There are fun moments, of course, but they’re mostly pale imitations of sequences from the original. in Bobby Brown’s ‘On Our Own’, it delivers a song which will not the equal of Ray Parker Jr’s original is at least pretty good in its own right. In the end, there’s just about enough to mollify a desire for more adventures of Peter, Ray, Egon and Winston but there’s no escaping it’s a flat and lifeless affair. The clearest indication is that immediately after it’s finished, Mertmas wants to watch the original again and since we’ve watched them both, he’s only ever mentioned watching the original one again.

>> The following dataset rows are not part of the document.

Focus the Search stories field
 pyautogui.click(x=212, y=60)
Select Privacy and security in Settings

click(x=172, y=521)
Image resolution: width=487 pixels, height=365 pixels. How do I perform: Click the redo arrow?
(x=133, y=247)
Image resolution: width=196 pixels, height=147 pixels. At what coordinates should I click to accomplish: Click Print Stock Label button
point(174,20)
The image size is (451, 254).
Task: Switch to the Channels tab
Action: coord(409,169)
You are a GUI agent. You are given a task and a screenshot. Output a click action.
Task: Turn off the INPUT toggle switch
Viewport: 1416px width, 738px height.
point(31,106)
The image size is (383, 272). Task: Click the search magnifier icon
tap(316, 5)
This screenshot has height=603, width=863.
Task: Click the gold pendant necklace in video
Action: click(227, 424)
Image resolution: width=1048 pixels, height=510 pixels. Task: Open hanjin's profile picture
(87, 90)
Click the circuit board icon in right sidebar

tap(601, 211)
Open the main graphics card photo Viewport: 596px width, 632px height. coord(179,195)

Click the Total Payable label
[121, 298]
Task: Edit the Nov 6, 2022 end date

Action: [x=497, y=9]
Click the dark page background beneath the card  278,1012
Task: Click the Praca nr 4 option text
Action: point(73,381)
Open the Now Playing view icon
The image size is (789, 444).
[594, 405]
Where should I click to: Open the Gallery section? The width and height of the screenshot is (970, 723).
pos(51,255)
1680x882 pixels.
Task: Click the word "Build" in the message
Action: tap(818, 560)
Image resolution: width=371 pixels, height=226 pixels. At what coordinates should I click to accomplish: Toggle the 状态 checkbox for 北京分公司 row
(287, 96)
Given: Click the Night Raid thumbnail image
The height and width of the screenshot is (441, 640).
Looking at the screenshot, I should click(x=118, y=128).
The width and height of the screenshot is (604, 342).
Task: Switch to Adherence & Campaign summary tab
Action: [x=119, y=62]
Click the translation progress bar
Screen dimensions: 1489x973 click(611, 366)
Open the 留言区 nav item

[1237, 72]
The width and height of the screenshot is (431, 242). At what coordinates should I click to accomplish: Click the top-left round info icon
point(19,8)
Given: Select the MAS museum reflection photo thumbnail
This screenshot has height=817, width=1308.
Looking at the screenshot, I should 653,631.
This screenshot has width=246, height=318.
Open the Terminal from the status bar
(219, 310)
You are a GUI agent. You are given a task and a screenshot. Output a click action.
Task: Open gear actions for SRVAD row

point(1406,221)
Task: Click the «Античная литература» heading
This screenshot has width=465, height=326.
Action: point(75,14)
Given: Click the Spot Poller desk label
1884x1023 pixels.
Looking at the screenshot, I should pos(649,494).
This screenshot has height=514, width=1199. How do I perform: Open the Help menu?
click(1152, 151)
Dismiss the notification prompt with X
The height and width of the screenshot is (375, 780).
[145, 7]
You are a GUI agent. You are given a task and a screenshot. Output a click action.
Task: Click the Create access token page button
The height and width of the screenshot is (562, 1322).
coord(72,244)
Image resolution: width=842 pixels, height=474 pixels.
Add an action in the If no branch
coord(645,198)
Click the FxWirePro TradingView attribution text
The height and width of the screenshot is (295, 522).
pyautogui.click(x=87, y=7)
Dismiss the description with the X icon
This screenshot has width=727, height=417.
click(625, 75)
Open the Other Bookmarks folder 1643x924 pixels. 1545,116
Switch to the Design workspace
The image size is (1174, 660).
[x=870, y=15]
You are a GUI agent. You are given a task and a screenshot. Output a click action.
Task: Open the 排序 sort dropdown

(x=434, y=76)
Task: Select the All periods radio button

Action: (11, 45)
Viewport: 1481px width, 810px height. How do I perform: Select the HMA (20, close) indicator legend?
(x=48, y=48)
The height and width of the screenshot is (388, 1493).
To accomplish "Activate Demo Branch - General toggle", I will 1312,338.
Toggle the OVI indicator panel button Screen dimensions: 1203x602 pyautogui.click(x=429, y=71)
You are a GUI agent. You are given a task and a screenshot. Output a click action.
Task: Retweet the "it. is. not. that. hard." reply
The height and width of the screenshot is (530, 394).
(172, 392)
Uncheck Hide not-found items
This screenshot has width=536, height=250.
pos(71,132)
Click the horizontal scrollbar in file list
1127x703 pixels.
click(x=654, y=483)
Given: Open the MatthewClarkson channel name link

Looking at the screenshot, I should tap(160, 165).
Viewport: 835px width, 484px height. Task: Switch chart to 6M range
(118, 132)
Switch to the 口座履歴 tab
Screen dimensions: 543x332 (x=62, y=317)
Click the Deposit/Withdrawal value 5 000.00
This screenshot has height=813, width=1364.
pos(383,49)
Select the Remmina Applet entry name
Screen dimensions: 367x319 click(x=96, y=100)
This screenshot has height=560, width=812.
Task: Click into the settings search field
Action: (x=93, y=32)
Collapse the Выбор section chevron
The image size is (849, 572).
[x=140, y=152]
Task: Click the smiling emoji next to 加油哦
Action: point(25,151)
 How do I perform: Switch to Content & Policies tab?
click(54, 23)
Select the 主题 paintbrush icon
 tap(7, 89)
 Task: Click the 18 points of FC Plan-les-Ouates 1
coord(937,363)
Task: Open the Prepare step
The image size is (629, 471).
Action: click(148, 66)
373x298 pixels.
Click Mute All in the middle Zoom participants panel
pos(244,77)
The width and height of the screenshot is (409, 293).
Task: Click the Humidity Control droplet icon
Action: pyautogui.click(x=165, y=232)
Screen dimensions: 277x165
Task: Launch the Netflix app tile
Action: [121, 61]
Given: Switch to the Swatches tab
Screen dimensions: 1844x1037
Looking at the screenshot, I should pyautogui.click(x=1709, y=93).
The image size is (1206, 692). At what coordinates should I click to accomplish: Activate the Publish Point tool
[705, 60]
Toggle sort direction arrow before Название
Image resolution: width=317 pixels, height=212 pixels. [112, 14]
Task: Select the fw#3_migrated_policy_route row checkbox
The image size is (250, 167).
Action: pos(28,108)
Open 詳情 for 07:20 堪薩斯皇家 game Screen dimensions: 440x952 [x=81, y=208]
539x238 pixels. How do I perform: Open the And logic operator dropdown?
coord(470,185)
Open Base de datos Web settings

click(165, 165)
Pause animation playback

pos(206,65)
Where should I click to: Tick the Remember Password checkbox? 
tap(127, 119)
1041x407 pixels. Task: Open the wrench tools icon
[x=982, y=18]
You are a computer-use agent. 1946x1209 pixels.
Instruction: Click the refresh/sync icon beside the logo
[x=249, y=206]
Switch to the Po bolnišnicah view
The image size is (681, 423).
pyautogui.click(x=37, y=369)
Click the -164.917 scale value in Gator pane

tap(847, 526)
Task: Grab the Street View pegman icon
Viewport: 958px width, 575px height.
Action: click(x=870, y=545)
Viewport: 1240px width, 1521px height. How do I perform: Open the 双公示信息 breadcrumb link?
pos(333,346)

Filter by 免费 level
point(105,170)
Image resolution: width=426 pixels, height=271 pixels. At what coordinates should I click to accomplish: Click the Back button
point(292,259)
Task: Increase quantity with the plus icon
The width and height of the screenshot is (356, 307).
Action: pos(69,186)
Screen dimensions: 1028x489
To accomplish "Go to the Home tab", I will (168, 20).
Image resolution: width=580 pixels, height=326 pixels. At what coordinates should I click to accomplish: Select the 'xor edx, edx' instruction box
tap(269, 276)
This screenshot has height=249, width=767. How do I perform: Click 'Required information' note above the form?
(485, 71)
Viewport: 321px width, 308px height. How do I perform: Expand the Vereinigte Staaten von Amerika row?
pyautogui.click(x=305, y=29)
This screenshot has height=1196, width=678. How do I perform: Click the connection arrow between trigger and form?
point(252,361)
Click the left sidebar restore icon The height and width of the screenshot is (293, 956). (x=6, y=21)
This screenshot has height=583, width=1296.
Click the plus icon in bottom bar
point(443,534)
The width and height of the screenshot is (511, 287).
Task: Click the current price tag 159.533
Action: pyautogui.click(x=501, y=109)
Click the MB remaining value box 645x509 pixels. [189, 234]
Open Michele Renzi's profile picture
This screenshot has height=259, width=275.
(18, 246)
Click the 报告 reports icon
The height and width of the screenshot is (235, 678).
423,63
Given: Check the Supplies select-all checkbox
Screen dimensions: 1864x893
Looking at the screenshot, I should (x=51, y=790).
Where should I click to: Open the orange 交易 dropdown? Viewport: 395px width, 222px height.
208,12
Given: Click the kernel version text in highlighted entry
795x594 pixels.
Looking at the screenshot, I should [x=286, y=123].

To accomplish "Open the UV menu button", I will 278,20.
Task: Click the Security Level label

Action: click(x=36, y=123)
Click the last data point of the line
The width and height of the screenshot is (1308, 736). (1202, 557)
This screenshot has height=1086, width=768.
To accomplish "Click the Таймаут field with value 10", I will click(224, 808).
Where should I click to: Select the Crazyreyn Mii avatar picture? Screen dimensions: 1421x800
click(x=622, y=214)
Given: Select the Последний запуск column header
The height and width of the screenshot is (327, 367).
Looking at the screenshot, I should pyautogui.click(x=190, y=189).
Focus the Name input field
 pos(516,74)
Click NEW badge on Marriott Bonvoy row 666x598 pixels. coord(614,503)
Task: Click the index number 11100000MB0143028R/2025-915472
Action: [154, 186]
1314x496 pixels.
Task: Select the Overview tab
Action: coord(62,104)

In my last #Rediscovered review, I described “Ghostbusters” as a lightning in a bottle film. The makers of that film weren’t able to recapture the spirit (pun intended) of the original so I’m open minded but not optimistic about a whole new cast and crew having a go. Perhaps if they do something new or different with it, there may be a way but as “Ghostbusters II” painfully shows, if you’re just setting out to try and retell the exact same story, it isn’t going to work. I ain’t afraid of no remakes, but I’m not all that keen on them either.